Joined: Aug 15, 2004
Posts: 2874
Didnt know how many rows they are updating.
But according to my knowledge if there is some deadlock detected the transaction of both the process rollbacks. It means if there is some deadlock between A & B transaction of A and B both rollbacks, this is not just only for the process A.

may be there is some record which is already updated by B but not committed yet. thus, C gets the deadlock. because a record may qualify for both the conditions in B & C.
Dilshad Marikar
Ranch Hand

Joined: Sep 08, 2004
Posts: 32
Adeel, oracle does not rollback in the case of a deadlock. One of the 2 sessions will have its statement aborted by the ora-00060 error. The other session will block until you rollback or commit.

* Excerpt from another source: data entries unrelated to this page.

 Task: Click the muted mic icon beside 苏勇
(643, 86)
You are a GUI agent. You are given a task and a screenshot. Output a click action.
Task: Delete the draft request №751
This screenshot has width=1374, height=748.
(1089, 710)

may be there is some record which is already updated by B but not committed yet. thus, C gets the deadlock. because a record may qualify for both the conditions in B & C.

Its not possible to get a deadlock in Oracle in the case where there is contention for the same row. In Oracle, C and any other guy trying to lock the same record will be blocked until B does rollback or commit.

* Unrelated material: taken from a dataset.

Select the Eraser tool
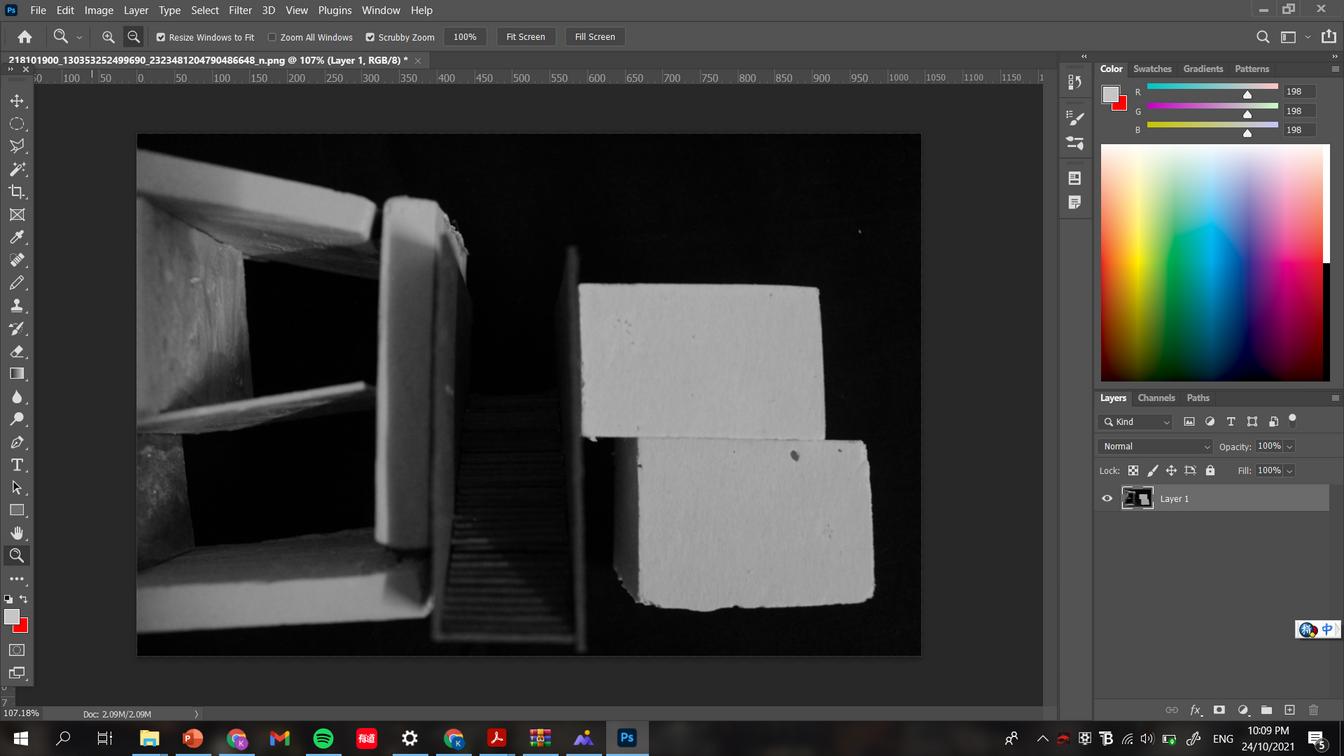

There must have been some other reason .. do let me know if you find out why you got your deadlock Jin.

Thanks
Dilshad
[ November 30, 2004: Message edited by: Mohammed Dilsard ]
Dilshad Marikar
Ranch Hand

Joined: Sep 08, 2004
Posts: 32
A separate issue is whether its important for you that updates to the same row do not wipe out each others changes - but thats a separate issue
Adeel Ansari
Ranch Hand

Joined: Aug 15, 2004
Posts: 2874
Originally posted by Mohammed Dilsard:
Adeel, oracle does not rollback in the case of a deadlock. One of the 2 sessions will have its statement aborted by the ora-00060 error. The other session will block until you rollback or commit.


i have heard of it somewhere, dont know. but after your reply i have tried. and you were right.


Its not possible to get a deadlock in Oracle in the case where there is contention for the same row. In Oracle, C and any other guy trying to lock the same record will be blocked until B does rollback or commit.


I am talking about the deadlock not the lock contention. as the both B and C may go for same records. then it is possible that C updates some record first and B updates some other records first, then become vice versa and one of it gets the deadlock statement. Because you can see with only two same records all is running good.

what you people say??

thanks. and thanks dilshad for correcting me about the deadlock result.